TORONTO — Fresh out of college, Alexandra Frohlinger landed the role of “Anybody’s” in the first national tour of the Broadway revival of West Side Story, a role she played while in college.
“I did West Side Story in college at the Boston Conservatory, and I got to play Anybody’s in my sophomore year,” she says. “It was wonderful to come back to the role after having completed my training – with new insights, knowing now what I didn’t know then.”
Dancap Productions is bringing West Side Story to the Toronto Centre for the Arts next month.
“What is really special about this production is that it is the first production in the history of the show that Anybody’s sings the Somewhere ballad in the ballet in Act 2, ” she says.
Frohlinger, an actor, dancer and singer, might be known to Canadian audiences as a top 10 finalist in the first season of the CBC Television show Triple Sensation in 2007.
She describes her character, Anybody’s, as a tomboy. “She is really the only character in the play that is totally unloved and has nowhere to belong,” Frohlinger says.
“Anybody’s is an outcast, she just doesn’t fit in. She’s called Anybody’s because she is willing to accept any love from anyone,” says the Winnipeg native, who’s been on tour with the show since October 2010. Toronto is one of the last North American stops before the show travels to Japan and then finishes in August.
West Side Story is a modern musical adaptation of Romeo and Juliet, which debuted on Broadway in 1957. Written by Arthur Laurents, with songs by Leonard Bernstein and Stephen Sondheim, the original musical was set in New York’s Lower East Side, with tensions flaring between Jews and Catholics during the Passover and Easter holidays.
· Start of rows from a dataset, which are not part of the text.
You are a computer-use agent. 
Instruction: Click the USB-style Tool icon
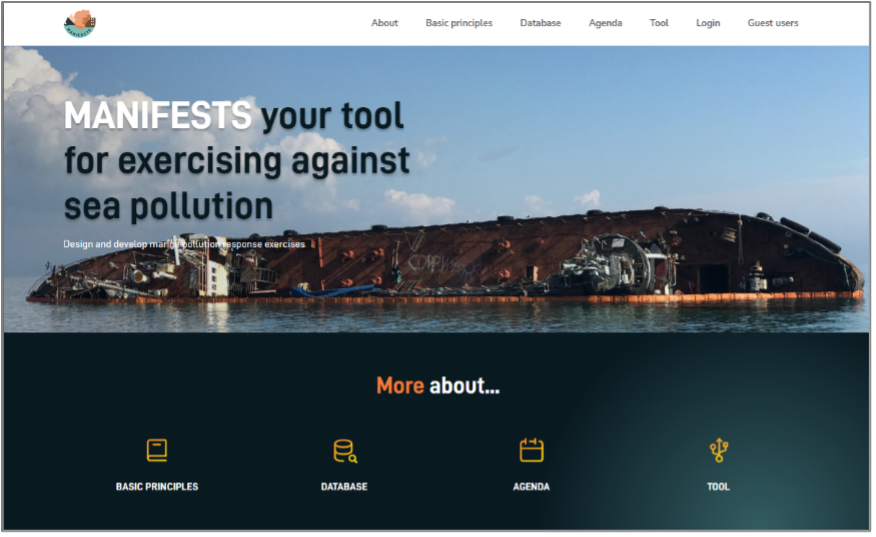click(718, 450)
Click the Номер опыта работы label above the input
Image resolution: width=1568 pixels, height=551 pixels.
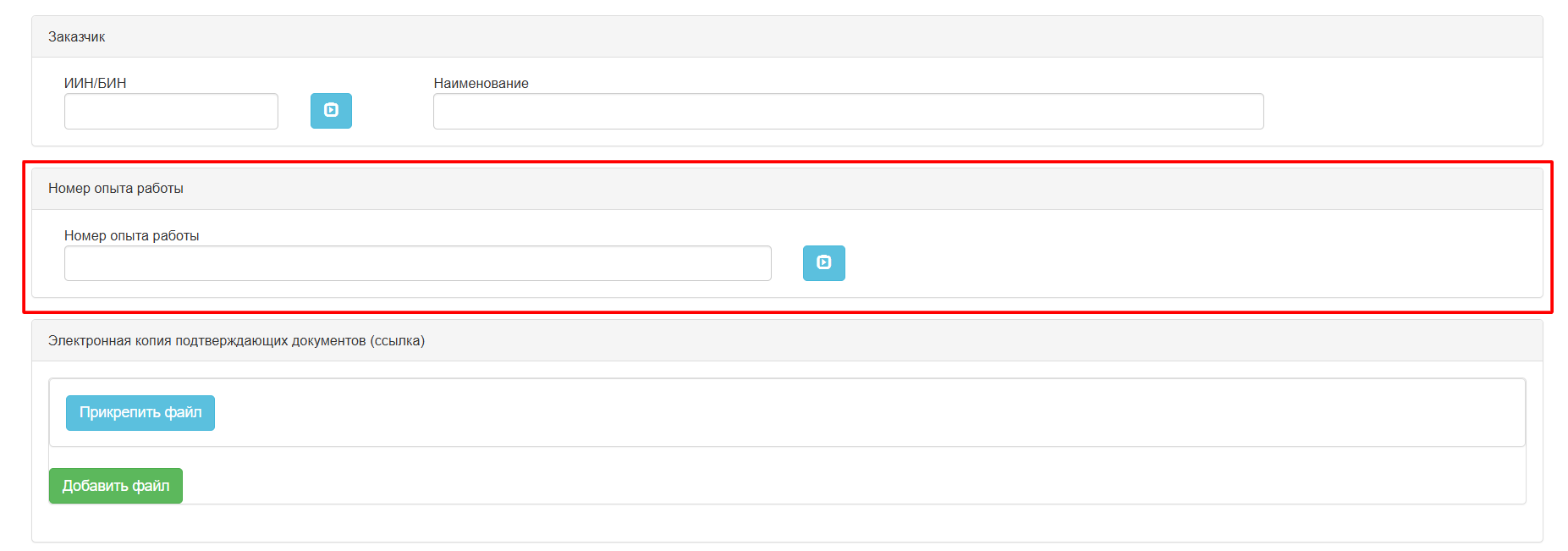(x=132, y=235)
The authors felt uninspired and shelved the project. Years later, Laurents changed the conflict from religion to race and mounted the show, making it a hit with a message that still resonates today.
Frohlinger says there is something in the story that speaks to the human condition, about love trying to conquer evil. “In the most simple terms, it is really about… love [surviving] in a world of animosity, hatred and racism.
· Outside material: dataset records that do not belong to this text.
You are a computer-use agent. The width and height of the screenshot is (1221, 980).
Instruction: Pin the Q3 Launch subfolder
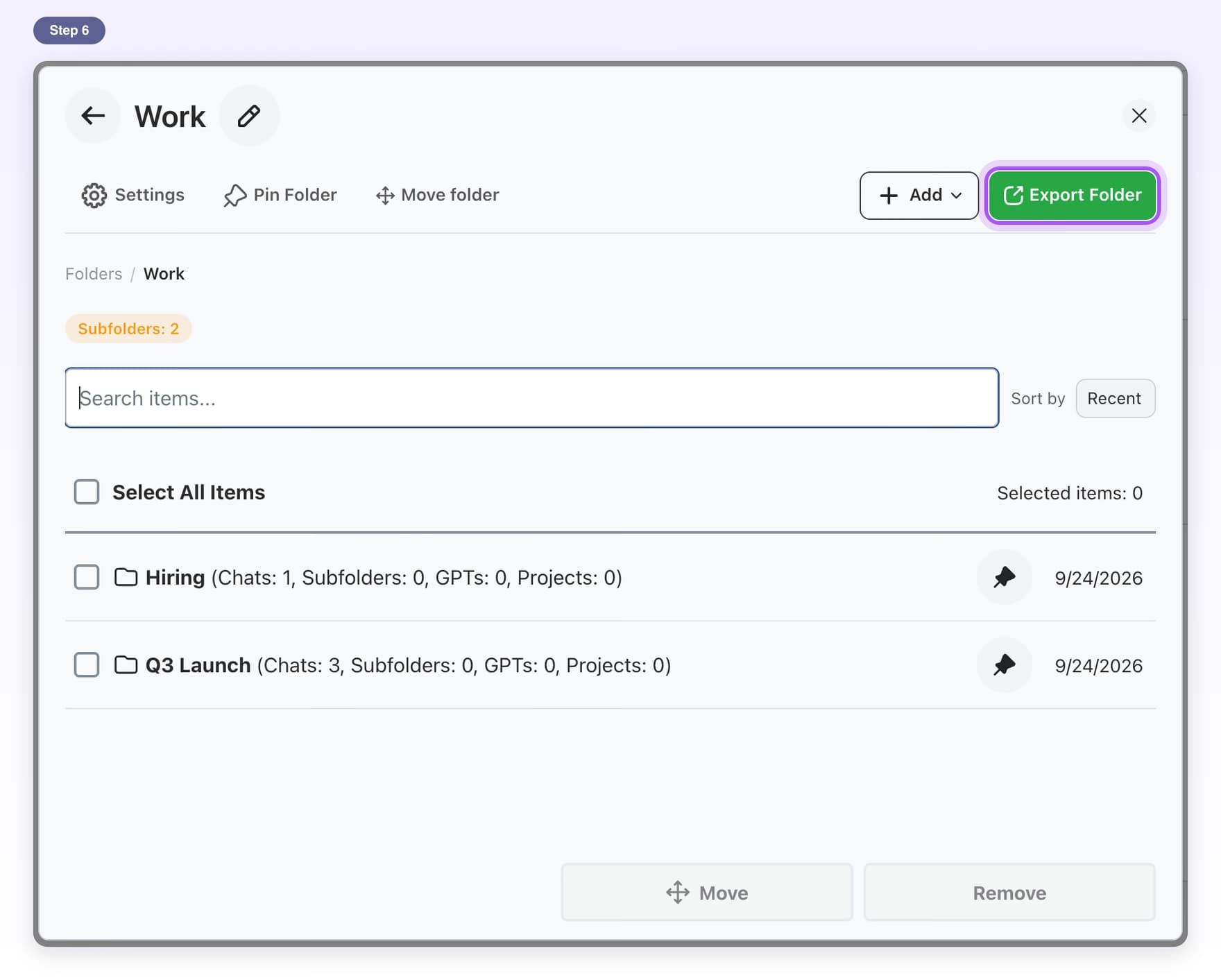(1004, 664)
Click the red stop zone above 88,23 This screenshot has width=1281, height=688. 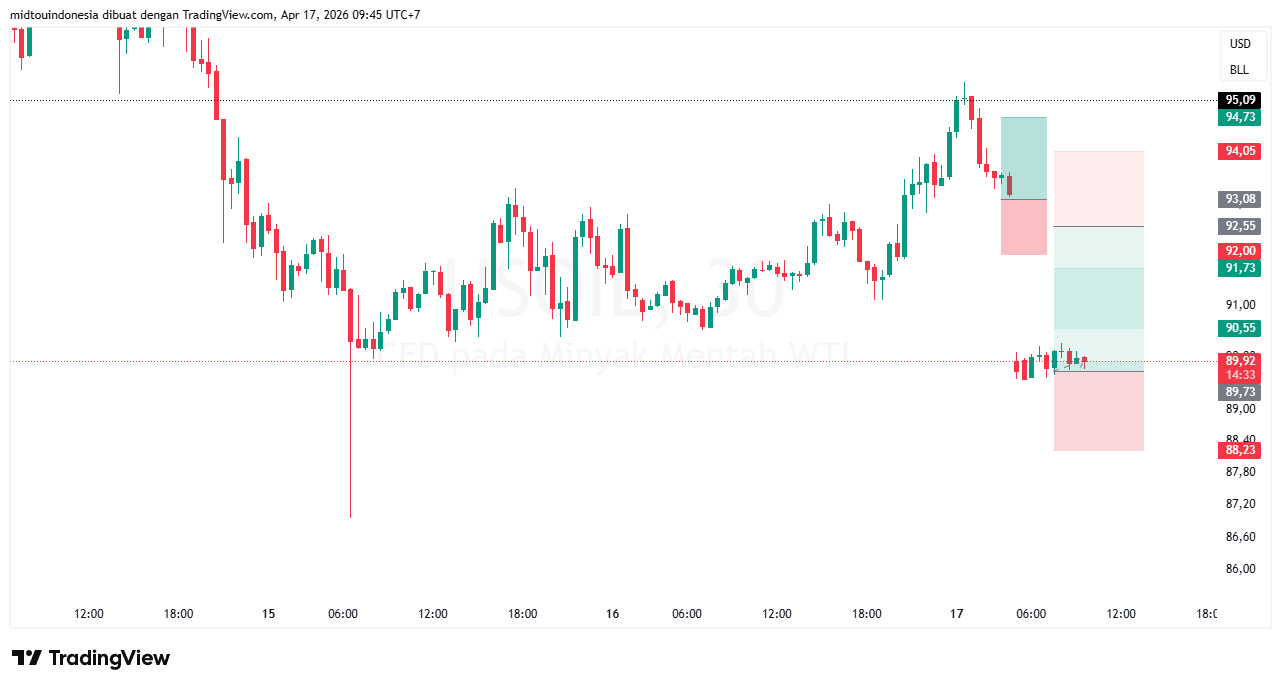(x=1099, y=411)
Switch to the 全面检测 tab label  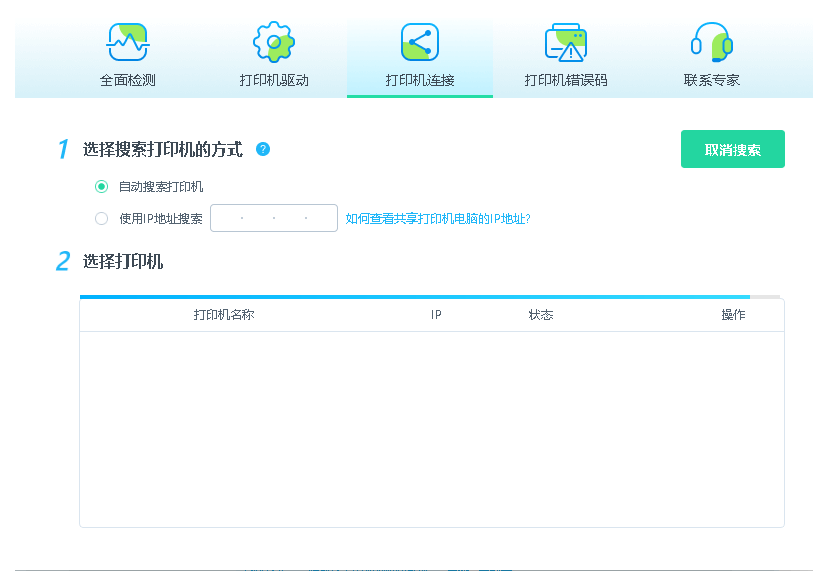(127, 80)
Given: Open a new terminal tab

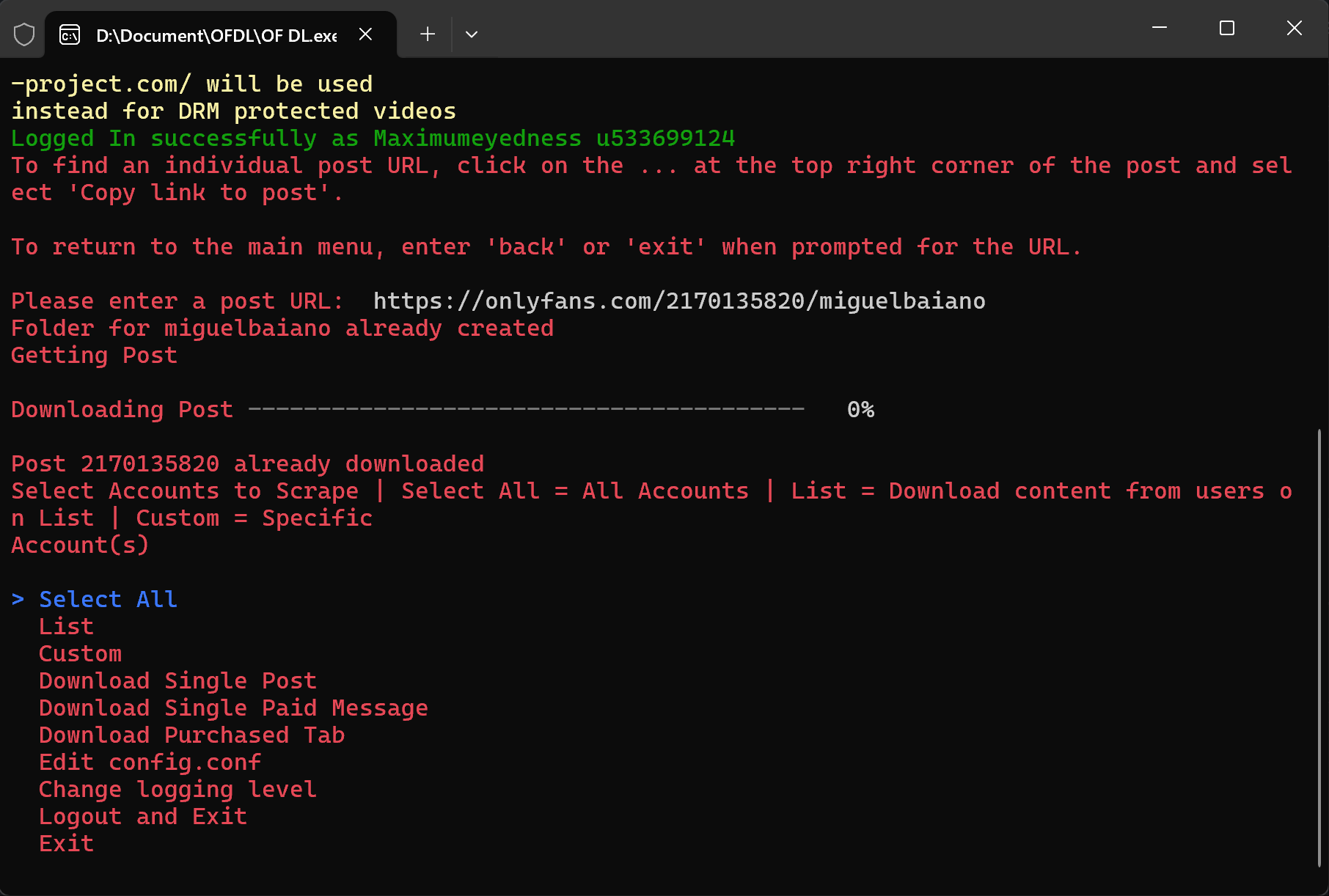Looking at the screenshot, I should tap(428, 34).
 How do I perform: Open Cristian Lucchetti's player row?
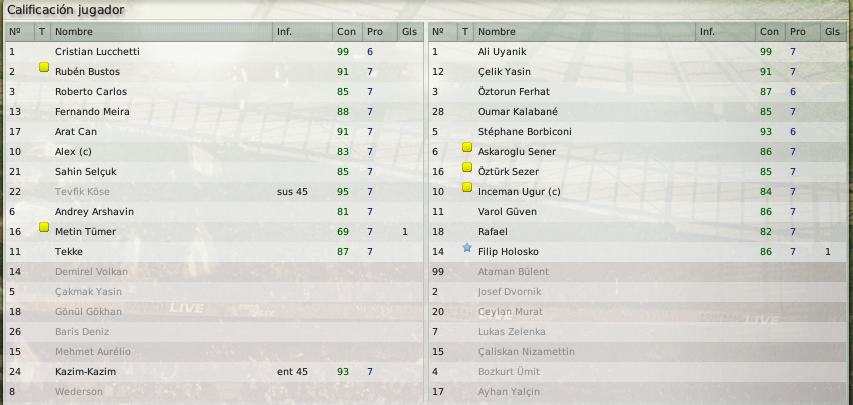point(214,52)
“West Side Story is my favourite musical, and aside from the important message of the play, it is just a wonderful show… the story, the music and the dancing.”
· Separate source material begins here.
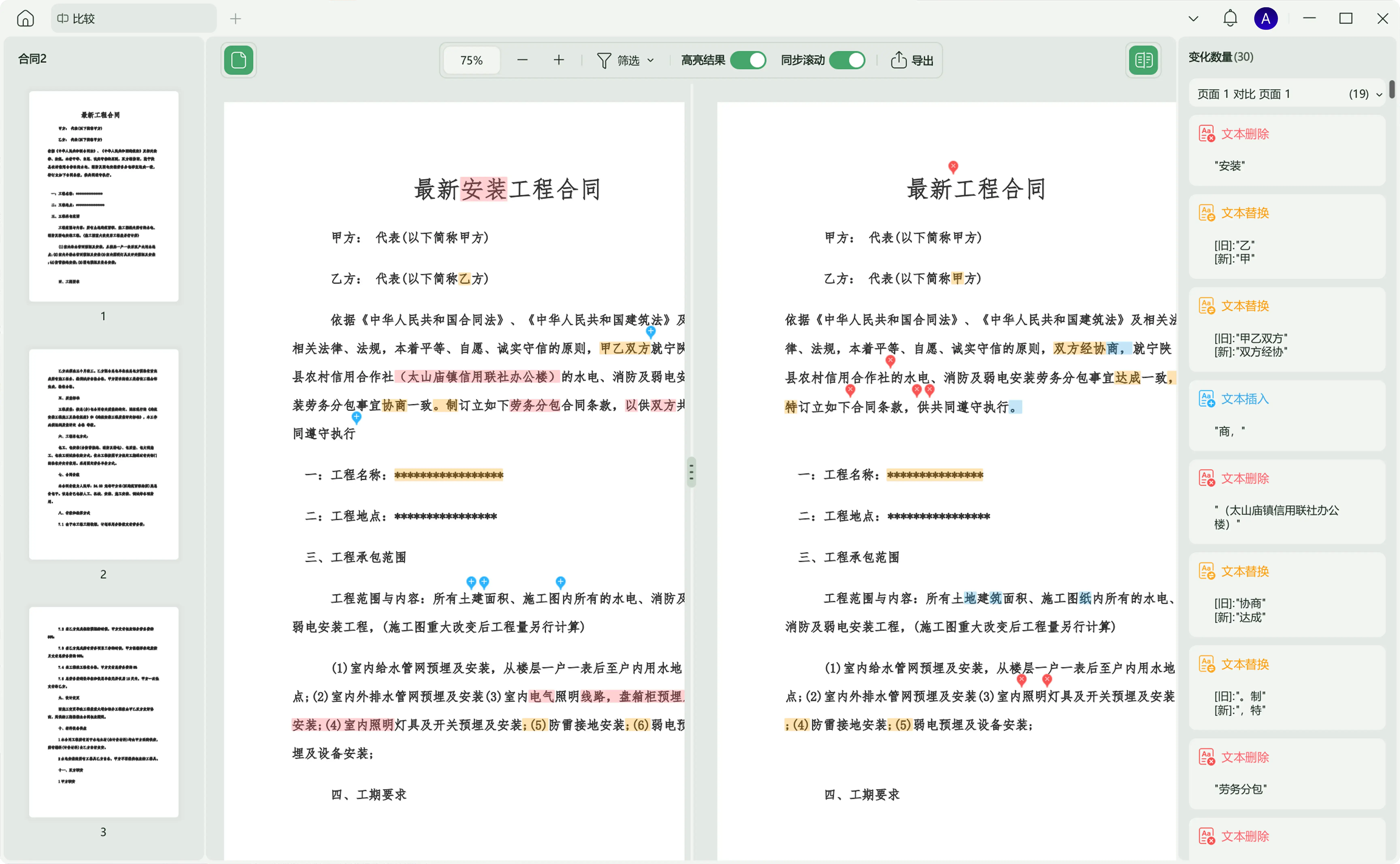Collapse the 页面 1 对比 页面 1 section
Screen dimensions: 1400x864
[1379, 94]
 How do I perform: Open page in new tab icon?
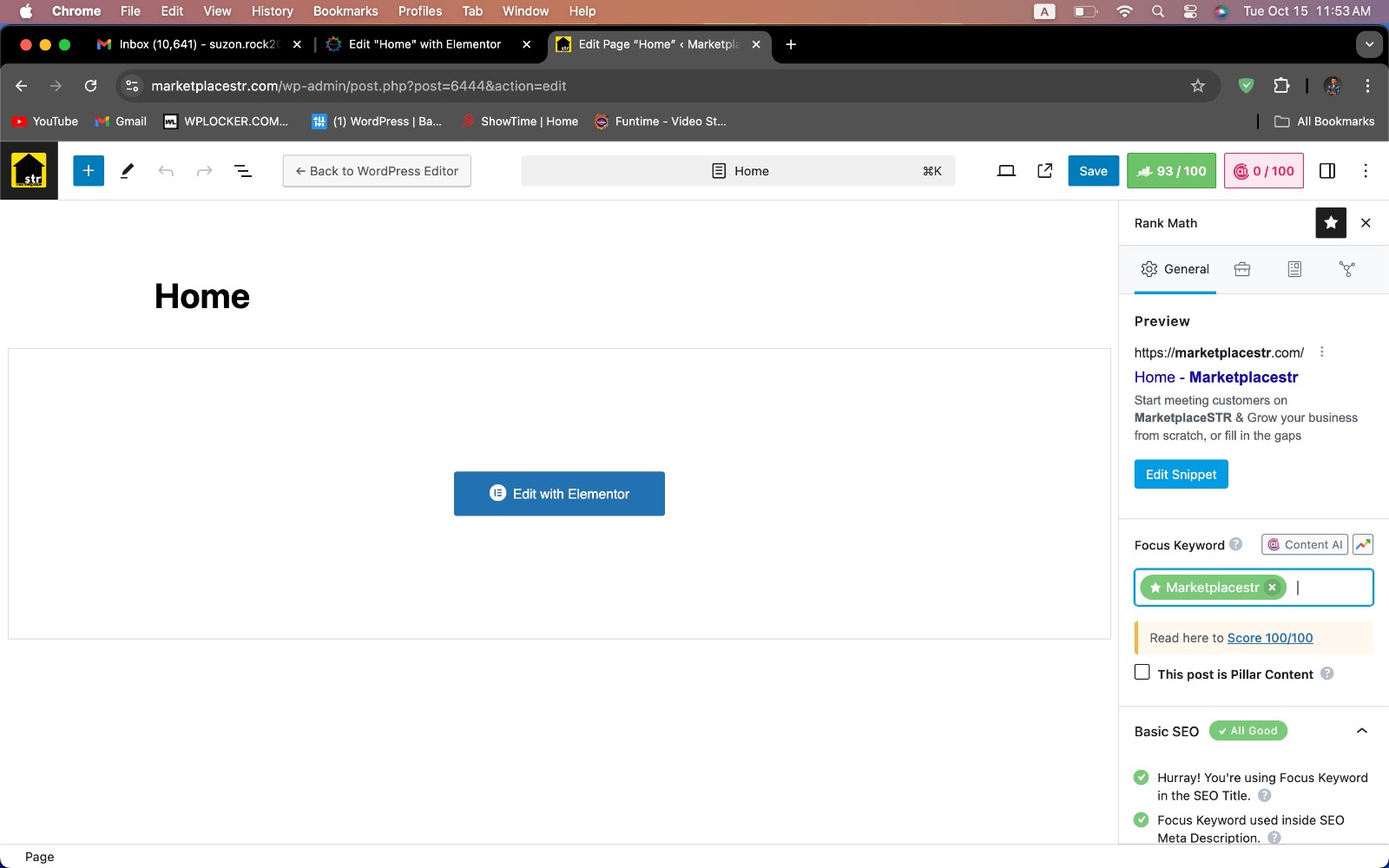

From the age of seven, Frohlinger knew she wanted to sing, dance and act professionally. Her first foray into performing musicals was at Winnipeg’s Rady Jewish Community Centre’s production of Oliver.
Frohlinger says her goal is to perform one day on Broadway but adds that she is living her dream right now, having worked with West Side Story’s playwright, Laurents, before he died last year. Frohlinger has enjoyed seeing North America while on tour and taking in what each city’s restaurants, boutiques and thrift stores have to offer.
Frohlinger’s credits include Les Feux Follets at the Charlottetown Festival; The Drowsy Chaperone at the Manitoba Theatre Centre; in Dry Cold Productions’ The Secret Garden, and productions with Winnipeg Jewish Theatre and Rainbow Stage. While living in Boston, she performed with the Boston Pops Orchestra as a soloist in the Baseball Night concert.
West Side Story runs at the Toronto Centre for the Arts from May 8 to June 3. Tickets can be purchased at www.DancapTickets.com, or by calling 416-644-3665 or 1-866-950-7469.